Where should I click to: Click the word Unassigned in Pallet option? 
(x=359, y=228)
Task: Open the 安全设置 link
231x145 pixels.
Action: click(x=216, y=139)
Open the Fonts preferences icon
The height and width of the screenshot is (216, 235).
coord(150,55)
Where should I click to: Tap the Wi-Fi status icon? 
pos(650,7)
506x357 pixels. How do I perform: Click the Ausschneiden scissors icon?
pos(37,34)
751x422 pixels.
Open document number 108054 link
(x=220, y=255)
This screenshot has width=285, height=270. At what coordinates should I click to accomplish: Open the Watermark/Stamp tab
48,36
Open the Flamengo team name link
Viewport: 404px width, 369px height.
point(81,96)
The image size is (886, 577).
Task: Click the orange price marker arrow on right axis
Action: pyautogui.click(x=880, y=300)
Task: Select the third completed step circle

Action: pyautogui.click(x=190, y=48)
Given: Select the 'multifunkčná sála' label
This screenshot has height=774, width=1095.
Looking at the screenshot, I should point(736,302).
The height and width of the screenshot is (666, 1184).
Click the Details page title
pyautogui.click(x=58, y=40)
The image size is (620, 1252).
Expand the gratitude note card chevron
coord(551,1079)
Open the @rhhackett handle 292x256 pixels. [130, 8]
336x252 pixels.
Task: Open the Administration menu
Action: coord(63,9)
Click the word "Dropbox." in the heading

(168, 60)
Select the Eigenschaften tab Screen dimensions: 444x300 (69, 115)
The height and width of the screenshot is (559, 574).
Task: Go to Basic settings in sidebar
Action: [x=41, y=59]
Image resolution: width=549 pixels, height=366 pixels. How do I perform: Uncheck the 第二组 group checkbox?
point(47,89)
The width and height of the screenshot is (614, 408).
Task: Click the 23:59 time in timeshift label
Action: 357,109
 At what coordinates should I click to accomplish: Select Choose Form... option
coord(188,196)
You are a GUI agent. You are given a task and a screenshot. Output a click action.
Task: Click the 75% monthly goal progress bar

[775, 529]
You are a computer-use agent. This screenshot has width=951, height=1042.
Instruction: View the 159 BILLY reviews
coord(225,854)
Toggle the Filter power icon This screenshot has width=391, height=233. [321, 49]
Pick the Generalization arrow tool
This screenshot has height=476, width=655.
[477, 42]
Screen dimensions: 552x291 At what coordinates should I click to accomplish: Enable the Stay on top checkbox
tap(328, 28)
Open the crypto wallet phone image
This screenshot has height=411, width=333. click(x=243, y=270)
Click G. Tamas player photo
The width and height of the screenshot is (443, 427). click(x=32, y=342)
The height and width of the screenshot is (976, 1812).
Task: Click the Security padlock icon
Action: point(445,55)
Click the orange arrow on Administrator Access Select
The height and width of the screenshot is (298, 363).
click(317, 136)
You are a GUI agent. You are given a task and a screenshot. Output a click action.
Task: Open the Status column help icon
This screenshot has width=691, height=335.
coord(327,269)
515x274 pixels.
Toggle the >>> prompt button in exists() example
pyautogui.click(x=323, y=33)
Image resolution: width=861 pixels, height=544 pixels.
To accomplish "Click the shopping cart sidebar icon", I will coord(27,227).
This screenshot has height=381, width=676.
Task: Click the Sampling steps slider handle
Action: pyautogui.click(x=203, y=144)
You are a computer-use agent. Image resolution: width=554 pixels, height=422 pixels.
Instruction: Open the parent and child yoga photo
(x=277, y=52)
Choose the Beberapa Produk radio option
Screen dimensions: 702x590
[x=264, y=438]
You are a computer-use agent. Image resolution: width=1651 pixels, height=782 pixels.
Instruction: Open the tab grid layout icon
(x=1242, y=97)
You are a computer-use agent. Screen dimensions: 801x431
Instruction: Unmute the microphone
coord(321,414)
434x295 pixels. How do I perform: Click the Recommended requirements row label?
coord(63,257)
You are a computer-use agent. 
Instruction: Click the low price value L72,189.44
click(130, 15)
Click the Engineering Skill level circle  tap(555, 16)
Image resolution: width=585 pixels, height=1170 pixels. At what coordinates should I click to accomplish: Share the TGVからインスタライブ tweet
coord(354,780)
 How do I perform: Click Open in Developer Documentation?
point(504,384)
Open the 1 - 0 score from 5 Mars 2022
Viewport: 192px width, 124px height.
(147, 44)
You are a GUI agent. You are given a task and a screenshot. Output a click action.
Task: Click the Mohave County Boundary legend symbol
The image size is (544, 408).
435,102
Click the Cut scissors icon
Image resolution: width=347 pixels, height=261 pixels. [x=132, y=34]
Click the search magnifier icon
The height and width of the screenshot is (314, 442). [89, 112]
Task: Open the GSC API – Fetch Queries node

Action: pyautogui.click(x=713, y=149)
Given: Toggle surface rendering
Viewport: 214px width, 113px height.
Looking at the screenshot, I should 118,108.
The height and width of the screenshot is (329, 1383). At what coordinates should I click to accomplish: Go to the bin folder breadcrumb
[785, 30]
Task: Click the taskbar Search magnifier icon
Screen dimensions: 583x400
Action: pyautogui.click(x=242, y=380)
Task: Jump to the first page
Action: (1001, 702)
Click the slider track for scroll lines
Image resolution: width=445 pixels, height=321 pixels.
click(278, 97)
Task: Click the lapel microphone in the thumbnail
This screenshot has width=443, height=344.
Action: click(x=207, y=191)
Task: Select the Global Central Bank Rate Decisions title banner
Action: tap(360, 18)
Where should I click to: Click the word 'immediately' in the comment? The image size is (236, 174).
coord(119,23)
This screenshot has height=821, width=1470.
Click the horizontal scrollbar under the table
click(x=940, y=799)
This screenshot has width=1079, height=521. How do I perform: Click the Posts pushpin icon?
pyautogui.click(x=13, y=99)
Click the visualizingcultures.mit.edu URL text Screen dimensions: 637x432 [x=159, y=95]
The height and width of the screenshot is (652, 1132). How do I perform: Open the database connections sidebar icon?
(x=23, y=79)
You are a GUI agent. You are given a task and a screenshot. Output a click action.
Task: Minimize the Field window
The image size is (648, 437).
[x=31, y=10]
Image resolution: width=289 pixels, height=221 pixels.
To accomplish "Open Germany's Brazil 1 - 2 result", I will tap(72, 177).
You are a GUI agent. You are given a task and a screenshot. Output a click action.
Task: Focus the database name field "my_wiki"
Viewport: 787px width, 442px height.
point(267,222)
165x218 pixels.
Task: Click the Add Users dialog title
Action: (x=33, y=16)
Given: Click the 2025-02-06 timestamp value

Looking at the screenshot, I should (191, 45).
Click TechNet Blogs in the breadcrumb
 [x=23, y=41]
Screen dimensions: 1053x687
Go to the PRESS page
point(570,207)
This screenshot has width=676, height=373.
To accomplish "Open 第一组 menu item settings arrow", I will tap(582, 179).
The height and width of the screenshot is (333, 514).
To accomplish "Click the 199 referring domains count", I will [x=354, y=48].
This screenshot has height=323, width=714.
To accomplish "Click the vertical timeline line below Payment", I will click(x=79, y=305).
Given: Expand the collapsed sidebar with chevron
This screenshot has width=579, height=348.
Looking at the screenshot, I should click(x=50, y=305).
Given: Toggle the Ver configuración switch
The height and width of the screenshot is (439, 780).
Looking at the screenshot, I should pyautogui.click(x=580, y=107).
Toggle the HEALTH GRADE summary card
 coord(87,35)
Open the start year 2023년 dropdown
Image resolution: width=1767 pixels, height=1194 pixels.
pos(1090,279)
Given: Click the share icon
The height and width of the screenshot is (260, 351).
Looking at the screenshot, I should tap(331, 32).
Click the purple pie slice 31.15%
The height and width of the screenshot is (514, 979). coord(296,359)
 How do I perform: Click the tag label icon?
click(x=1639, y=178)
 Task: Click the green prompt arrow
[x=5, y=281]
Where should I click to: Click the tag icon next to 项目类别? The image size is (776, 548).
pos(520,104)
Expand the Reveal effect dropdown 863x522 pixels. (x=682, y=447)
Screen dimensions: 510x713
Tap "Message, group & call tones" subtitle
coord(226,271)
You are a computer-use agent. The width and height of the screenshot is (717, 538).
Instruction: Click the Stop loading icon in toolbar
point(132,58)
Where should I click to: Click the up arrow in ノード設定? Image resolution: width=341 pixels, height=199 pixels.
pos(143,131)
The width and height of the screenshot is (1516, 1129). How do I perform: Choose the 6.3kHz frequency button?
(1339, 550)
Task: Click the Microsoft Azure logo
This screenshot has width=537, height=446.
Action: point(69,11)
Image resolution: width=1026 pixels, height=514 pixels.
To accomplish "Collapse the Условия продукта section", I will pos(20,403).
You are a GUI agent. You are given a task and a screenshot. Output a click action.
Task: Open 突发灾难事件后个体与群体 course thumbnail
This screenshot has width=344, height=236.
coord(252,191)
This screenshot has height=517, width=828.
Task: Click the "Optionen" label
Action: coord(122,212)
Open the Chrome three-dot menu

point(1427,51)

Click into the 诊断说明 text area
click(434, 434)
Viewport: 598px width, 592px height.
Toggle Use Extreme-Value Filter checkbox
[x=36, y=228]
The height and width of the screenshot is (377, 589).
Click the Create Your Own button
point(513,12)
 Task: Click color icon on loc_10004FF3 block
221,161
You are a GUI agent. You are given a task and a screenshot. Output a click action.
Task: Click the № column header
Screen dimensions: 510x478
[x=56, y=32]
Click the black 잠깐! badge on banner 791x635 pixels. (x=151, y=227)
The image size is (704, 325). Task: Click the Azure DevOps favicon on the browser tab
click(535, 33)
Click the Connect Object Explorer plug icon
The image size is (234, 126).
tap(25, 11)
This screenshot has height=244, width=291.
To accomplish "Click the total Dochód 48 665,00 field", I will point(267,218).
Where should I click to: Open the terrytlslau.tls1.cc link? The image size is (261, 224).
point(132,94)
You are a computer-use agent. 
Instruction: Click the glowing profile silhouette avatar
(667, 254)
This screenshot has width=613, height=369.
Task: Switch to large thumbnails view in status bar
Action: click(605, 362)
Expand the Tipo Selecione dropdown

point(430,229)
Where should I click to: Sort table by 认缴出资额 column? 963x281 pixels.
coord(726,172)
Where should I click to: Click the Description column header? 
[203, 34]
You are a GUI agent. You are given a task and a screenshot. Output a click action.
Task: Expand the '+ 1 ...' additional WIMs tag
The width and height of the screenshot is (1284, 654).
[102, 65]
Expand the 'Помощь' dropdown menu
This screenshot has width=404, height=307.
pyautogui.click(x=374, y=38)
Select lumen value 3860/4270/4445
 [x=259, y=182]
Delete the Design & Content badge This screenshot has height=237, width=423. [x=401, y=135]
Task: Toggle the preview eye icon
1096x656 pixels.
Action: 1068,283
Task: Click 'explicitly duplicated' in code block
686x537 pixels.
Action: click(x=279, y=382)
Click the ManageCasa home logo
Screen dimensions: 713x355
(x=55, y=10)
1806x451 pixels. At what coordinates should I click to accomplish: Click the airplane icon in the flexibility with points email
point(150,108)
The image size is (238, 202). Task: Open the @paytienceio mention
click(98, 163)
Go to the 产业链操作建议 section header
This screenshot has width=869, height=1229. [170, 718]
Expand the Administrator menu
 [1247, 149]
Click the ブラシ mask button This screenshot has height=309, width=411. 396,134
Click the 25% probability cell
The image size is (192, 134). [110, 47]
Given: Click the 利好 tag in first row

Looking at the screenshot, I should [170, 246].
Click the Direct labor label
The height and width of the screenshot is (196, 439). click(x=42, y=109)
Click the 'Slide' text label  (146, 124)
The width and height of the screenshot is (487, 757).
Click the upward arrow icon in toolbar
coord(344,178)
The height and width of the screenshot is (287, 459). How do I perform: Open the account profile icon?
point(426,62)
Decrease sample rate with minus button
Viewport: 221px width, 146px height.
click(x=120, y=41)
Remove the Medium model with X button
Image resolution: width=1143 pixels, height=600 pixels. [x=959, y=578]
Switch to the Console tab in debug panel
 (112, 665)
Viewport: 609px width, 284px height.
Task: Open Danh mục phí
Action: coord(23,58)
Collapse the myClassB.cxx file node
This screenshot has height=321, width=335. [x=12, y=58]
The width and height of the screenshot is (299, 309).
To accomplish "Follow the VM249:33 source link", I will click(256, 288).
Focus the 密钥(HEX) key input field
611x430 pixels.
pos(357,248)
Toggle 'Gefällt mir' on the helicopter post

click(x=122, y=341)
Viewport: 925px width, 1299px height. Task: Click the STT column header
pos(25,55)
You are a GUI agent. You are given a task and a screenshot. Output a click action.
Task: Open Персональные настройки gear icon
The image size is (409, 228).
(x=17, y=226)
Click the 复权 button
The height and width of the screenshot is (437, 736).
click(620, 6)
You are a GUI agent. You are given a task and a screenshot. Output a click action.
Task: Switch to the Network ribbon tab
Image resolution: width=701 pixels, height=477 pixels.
=-=-=
The answer is the lines above between the line holding "Task: Click color icon on loc_10004FF3 block" and the line holding "Task: Expand the", inclusive, each written out exactly, and no others.

Your solution >>
 Task: Click color icon on loc_10004FF3 block
221,161
You are a GUI agent. You are given a task and a screenshot. Output a click action.
Task: Click the № column header
Screen dimensions: 510x478
[x=56, y=32]
Click the black 잠깐! badge on banner 791x635 pixels. (x=151, y=227)
The image size is (704, 325). Task: Click the Azure DevOps favicon on the browser tab
click(535, 33)
Click the Connect Object Explorer plug icon
The image size is (234, 126).
tap(25, 11)
This screenshot has height=244, width=291.
To accomplish "Click the total Dochód 48 665,00 field", I will point(267,218).
Where should I click to: Open the terrytlslau.tls1.cc link? The image size is (261, 224).
point(132,94)
You are a computer-use agent. 
Instruction: Click the glowing profile silhouette avatar
(667, 254)
This screenshot has width=613, height=369.
Task: Switch to large thumbnails view in status bar
Action: click(605, 362)
Expand the Tipo Selecione dropdown

point(430,229)
Where should I click to: Sort table by 认缴出资额 column? 963x281 pixels.
coord(726,172)
Where should I click to: Click the Description column header? 
[203, 34]
You are a GUI agent. You are given a task and a screenshot. Output a click action.
Task: Expand the '+ 1 ...' additional WIMs tag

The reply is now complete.